PhD dissertation: Familiar strangers, distant neighbours - How the openness of asylum accommodation influences familiarization between asylum seekers and local residents

to

Few topics are more hotly debated than the reception and accommodation of asylum seekers and refugees. While most of us have never entered asylum seeker accommodation, we are very familiar with how these spaces are portrayed in the media. Reports of protest, racist attacks and overcrowded facilities dominate the public debate. The current way of accommodating asylum seekers does not only have negative effects on asylum seekers themselves, but also on society as a whole. Yet is there an alternative?

In this dissertation, urban geographer Marielle Zill compares the everyday experiences of asylum seekers and local residents of two different inner-city asylum centres in Augsburg, Germany.
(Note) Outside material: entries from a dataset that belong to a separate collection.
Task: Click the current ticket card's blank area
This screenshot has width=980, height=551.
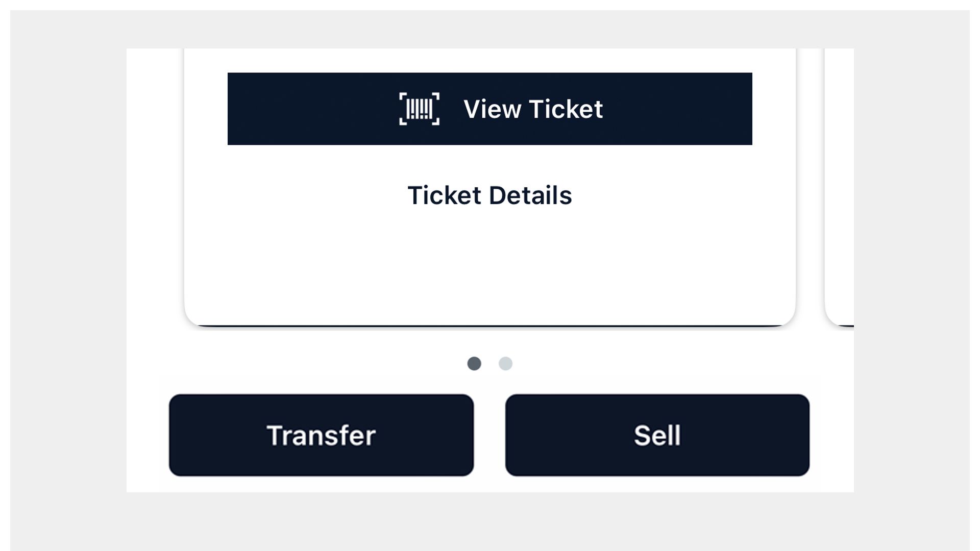Action: pyautogui.click(x=489, y=265)
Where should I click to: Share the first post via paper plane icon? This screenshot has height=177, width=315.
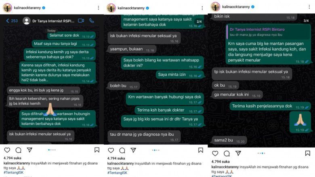pos(29,150)
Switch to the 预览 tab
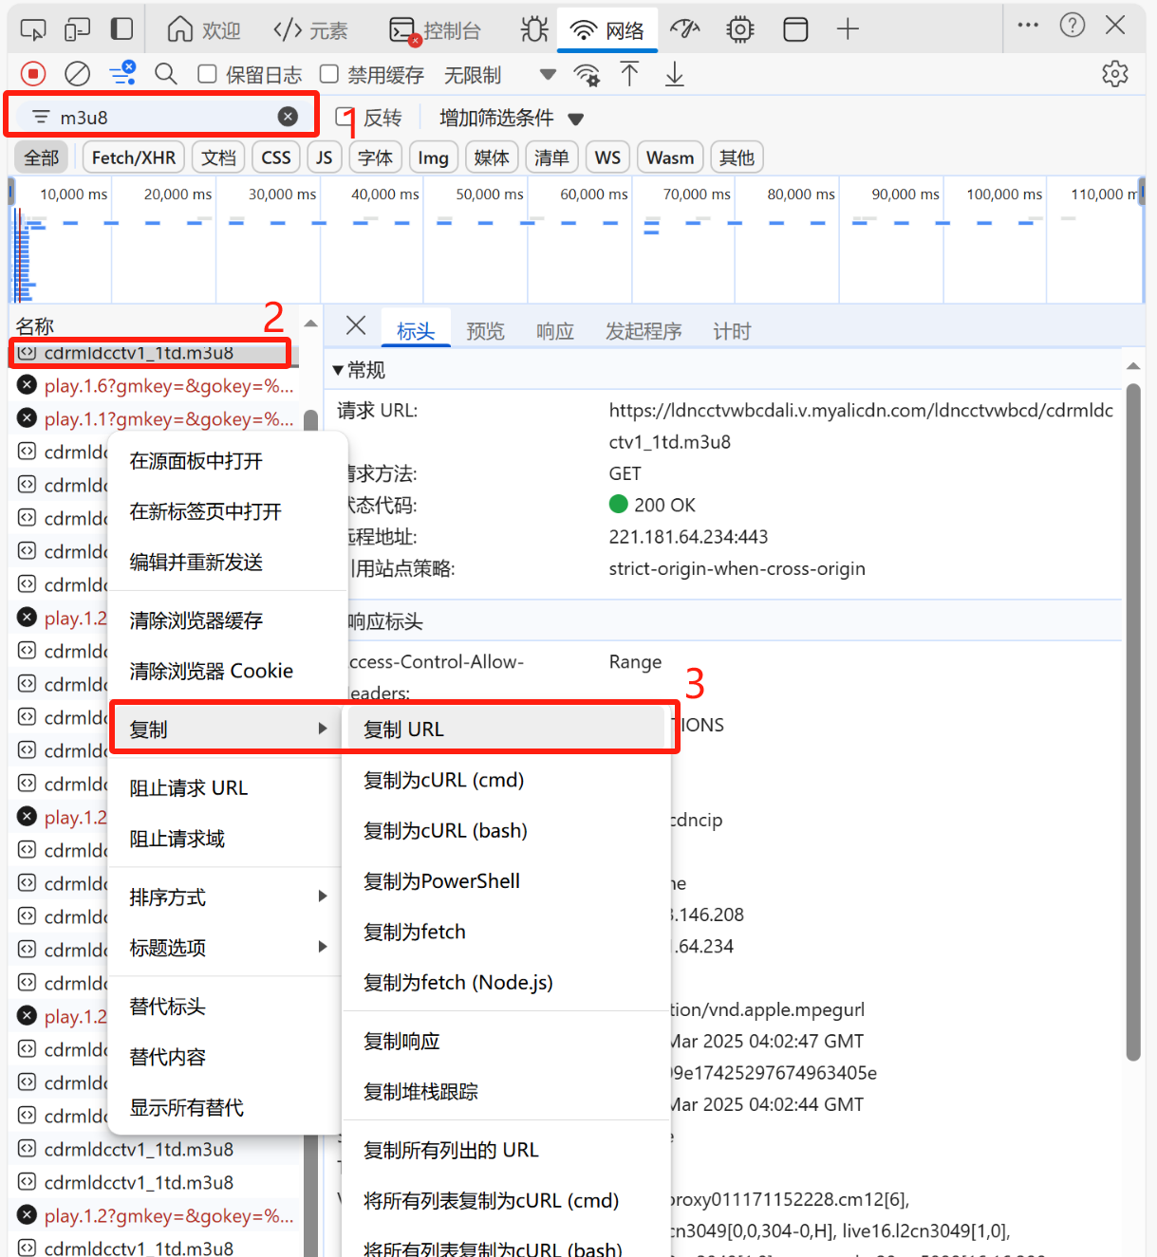 coord(485,330)
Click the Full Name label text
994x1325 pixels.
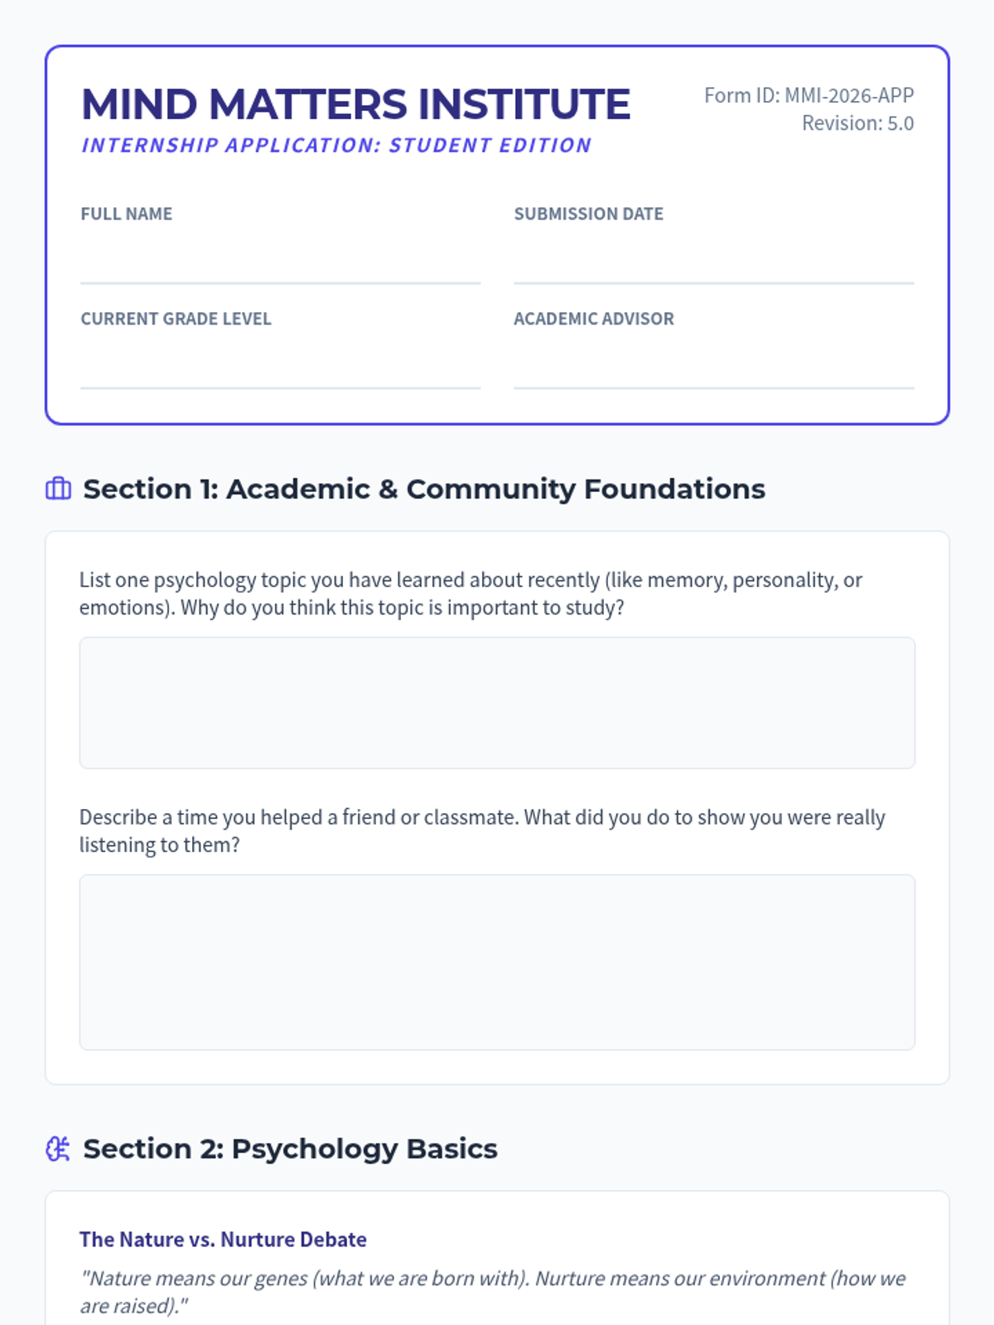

Her research takes a closer look at how differences between collective forms of asylum accommodation, including spatial location, size or architecture, shape feelings of familiarity and estrangement between asylum seekers and local residents. Her empirical results suggest that larger, closed and mono-functional forms of asylum seeker accommodation limit possibilities for individual recognition and exacerbate feelings of estrangement between asylum seekers and local residents. Small, open and multi-functional asylum accommodations are more likely to increase familiarity between both groups and thereby contribute to a sense of safety.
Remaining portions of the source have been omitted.